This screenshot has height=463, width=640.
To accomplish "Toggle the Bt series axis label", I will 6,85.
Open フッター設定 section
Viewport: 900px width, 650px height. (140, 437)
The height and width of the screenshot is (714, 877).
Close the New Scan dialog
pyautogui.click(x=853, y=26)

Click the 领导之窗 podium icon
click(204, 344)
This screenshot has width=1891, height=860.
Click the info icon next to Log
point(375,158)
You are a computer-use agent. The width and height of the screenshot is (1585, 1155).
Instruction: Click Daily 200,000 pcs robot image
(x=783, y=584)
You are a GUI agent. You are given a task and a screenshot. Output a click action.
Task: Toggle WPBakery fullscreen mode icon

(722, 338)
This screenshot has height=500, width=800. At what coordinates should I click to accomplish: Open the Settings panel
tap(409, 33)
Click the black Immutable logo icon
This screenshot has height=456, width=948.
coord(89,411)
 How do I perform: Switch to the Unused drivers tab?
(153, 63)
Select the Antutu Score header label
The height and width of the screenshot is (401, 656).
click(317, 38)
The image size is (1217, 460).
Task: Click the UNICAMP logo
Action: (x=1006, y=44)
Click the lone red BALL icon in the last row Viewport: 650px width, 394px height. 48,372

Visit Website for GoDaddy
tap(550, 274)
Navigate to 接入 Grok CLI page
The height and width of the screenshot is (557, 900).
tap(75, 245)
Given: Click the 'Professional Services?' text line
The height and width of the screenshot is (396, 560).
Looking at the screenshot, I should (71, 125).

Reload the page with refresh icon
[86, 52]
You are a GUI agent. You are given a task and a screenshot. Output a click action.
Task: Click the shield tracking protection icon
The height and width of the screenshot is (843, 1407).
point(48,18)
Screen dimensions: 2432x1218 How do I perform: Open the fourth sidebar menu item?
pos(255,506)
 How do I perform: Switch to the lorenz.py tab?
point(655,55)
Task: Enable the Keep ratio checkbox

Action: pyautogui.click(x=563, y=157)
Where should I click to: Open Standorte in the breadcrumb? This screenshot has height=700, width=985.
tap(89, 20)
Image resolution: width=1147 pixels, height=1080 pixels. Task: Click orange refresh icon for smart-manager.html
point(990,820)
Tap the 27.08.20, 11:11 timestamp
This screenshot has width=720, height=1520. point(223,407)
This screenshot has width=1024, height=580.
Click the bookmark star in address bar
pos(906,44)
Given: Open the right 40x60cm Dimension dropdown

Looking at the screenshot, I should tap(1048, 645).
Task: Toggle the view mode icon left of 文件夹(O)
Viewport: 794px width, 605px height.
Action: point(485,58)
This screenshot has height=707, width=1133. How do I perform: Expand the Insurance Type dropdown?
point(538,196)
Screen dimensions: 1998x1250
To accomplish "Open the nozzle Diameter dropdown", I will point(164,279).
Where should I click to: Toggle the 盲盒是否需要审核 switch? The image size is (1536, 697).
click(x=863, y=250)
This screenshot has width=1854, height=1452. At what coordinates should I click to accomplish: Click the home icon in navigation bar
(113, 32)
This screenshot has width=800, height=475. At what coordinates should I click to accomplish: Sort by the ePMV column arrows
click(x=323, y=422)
···
Retype all the material exactly, missing nothing.

__TASK SOLUTION__
This screenshot has height=463, width=640.
To accomplish "Toggle the Bt series axis label", I will 6,85.
Open フッター設定 section
Viewport: 900px width, 650px height. (140, 437)
The height and width of the screenshot is (714, 877).
Close the New Scan dialog
pyautogui.click(x=853, y=26)

Click the 领导之窗 podium icon
click(204, 344)
This screenshot has width=1891, height=860.
Click the info icon next to Log
point(375,158)
You are a computer-use agent. The width and height of the screenshot is (1585, 1155).
Instruction: Click Daily 200,000 pcs robot image
(x=783, y=584)
You are a GUI agent. You are given a task and a screenshot. Output a click action.
Task: Toggle WPBakery fullscreen mode icon

(722, 338)
This screenshot has height=500, width=800. At what coordinates should I click to accomplish: Open the Settings panel
tap(409, 33)
Click the black Immutable logo icon
This screenshot has height=456, width=948.
coord(89,411)
 How do I perform: Switch to the Unused drivers tab?
(153, 63)
Select the Antutu Score header label
The height and width of the screenshot is (401, 656).
click(317, 38)
The image size is (1217, 460).
Task: Click the UNICAMP logo
Action: (x=1006, y=44)
Click the lone red BALL icon in the last row Viewport: 650px width, 394px height. 48,372

Visit Website for GoDaddy
tap(550, 274)
Navigate to 接入 Grok CLI page
The height and width of the screenshot is (557, 900).
tap(75, 245)
Given: Click the 'Professional Services?' text line
The height and width of the screenshot is (396, 560).
Looking at the screenshot, I should (71, 125).

Reload the page with refresh icon
[86, 52]
You are a GUI agent. You are given a task and a screenshot. Output a click action.
Task: Click the shield tracking protection icon
The height and width of the screenshot is (843, 1407).
point(48,18)
Screen dimensions: 2432x1218 How do I perform: Open the fourth sidebar menu item?
pos(255,506)
 How do I perform: Switch to the lorenz.py tab?
point(655,55)
Task: Enable the Keep ratio checkbox

Action: pyautogui.click(x=563, y=157)
Where should I click to: Open Standorte in the breadcrumb? This screenshot has height=700, width=985.
tap(89, 20)
Image resolution: width=1147 pixels, height=1080 pixels. Task: Click orange refresh icon for smart-manager.html
point(990,820)
Tap the 27.08.20, 11:11 timestamp
This screenshot has width=720, height=1520. point(223,407)
This screenshot has width=1024, height=580.
Click the bookmark star in address bar
pos(906,44)
Given: Open the right 40x60cm Dimension dropdown

Looking at the screenshot, I should tap(1048, 645).
Task: Toggle the view mode icon left of 文件夹(O)
Viewport: 794px width, 605px height.
Action: point(485,58)
This screenshot has height=707, width=1133. How do I perform: Expand the Insurance Type dropdown?
point(538,196)
Screen dimensions: 1998x1250
To accomplish "Open the nozzle Diameter dropdown", I will point(164,279).
Where should I click to: Toggle the 盲盒是否需要审核 switch? The image size is (1536, 697).
click(x=863, y=250)
This screenshot has width=1854, height=1452. At what coordinates should I click to accomplish: Click the home icon in navigation bar
(113, 32)
This screenshot has width=800, height=475. At what coordinates should I click to accomplish: Sort by the ePMV column arrows
click(x=323, y=422)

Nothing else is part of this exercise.